Vaccine Update
- By BSTQ Staff
Immune Response BioPharma Inc.’s flagship HIV/AIDS vaccine Remune has been granted orphan designation for pediatric HIV/AIDS by the U.S. Food and Drug Administration. Previous clinical studies of Remune have demonstrated distinct benefits in both immunologic and virologic parameters in HIV-1- infected individuals undergoing treatment. Data from clinical trials suggest that the vaccine may induce an HIV-specific T-cell response; induce cytokines and chemokines, substances that interfere with the virus attaching to and infecting normal cells; work with antiretroviral drugs as a complementary treatment for HIV infection; work in drug-naive patients to delay the need for initiation of highly active antiretroviral therapy; and be safe with no adverse side effects.
Novartis has received a breakthrough therapy designation from the U.S. Food and Drug Administration (FDA) for Bexsero (Meningococcal Group B Vaccine [rDNA, component, adsorbed]). Bexsero is already approved in Europe, Canada and Australia to help protect against invasive meningococcal disease caused by serogroup B (meningitis B). Novartis planned to file for U.S. licensure of Bexsero in the second quarter of 2014. In the last four months, Novartis has provided nearly 30,000 doses of Bexsero to students and staff at Princeton University and the University of California Santa Barbara following meningitis B outbreaks on their campuses under an Investigational New Drug (IND) designation from FDA. Further, the U.S. Centers for Disease Control and Prevention has recommended including the incoming freshman class at Princeton University in the at-risk group to receive Bexsero.
The U.S. Food and Drug Administration has expanded the approved age range for Sanofi Pasteur’s Adacel active booster immunization for tetanus, diphtheria and pertussis to ages 10 years to 64 years. An open-label, multicenter Phase IV trial found that a single dose of the drug — which was approved for people ages 11 through 64 in 2005 — had similar antibody responses and rates of adverse reactions in 10-year-olds as it does in 11-year-olds.

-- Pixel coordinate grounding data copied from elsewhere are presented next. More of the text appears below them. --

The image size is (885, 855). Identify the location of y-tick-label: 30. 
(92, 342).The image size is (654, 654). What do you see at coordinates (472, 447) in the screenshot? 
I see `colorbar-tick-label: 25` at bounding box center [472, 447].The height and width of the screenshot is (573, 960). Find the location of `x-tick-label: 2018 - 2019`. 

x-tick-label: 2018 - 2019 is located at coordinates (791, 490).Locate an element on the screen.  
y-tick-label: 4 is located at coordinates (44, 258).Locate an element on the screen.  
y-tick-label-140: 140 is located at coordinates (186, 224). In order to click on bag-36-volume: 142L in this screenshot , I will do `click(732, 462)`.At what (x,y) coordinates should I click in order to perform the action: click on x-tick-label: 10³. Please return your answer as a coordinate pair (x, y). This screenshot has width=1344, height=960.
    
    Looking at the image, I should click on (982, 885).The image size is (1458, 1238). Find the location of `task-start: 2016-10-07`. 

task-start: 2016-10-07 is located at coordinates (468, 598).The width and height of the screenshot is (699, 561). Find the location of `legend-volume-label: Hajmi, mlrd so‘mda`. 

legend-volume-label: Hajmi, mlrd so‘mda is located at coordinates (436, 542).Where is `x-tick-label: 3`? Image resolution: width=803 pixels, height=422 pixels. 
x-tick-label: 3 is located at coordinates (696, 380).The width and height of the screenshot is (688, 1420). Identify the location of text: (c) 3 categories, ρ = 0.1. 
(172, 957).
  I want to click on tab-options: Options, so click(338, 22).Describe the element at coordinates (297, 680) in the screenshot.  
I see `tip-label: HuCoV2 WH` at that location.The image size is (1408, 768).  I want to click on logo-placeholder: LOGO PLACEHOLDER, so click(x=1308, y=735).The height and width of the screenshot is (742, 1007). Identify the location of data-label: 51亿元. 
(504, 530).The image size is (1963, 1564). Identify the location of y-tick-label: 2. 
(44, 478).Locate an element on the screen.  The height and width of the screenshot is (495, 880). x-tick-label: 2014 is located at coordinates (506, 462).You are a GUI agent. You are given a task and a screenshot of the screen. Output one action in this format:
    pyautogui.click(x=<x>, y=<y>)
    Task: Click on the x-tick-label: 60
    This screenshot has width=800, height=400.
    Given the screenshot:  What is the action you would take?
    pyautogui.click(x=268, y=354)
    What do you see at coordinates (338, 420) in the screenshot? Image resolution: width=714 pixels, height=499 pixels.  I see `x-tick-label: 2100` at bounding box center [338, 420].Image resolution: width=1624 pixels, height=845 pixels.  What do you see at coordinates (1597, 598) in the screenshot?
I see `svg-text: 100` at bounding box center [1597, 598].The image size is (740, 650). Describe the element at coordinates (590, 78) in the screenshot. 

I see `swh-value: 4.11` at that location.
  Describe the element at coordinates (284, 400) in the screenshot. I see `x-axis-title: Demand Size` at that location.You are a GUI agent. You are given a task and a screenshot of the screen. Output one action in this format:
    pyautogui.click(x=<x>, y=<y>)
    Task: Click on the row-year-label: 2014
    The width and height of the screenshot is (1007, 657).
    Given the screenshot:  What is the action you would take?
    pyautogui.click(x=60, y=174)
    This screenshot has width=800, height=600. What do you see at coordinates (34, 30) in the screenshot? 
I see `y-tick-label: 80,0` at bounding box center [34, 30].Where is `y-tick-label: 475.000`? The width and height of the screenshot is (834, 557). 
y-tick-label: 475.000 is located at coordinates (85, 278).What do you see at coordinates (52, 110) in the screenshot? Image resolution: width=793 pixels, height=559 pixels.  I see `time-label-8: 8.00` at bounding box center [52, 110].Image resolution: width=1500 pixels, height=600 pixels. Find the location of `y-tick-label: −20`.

The University of Pittsburgh and Sanofi-Pasteur are partnering to assess the efficacy of Sanofi-Pasteur’s investigational dengue vaccine. Researchers from Pitt’s Center for Vaccine Research are developing a test to determine whether a person’s immunity to dengue virus is the result of vaccination or a previous infection. The recombinant, live-attenuated quadrivalent vaccine was tested in more than 4,000 healthy Thai schoolchildren in a 2009-2010 randomized trial. Results indicated that vaccine efficacy was 61.2 percent against dengue virus type 1, 81.9 percent against type 3 and 90 percent against type 4. However, the vaccine was unable to protect against serotype 2, according to researchers. The vaccine was safe and well-tolerated. Sanofi-Pasteur is expected to release data from its Phase III studies of the vaccine’s efficacy later this year.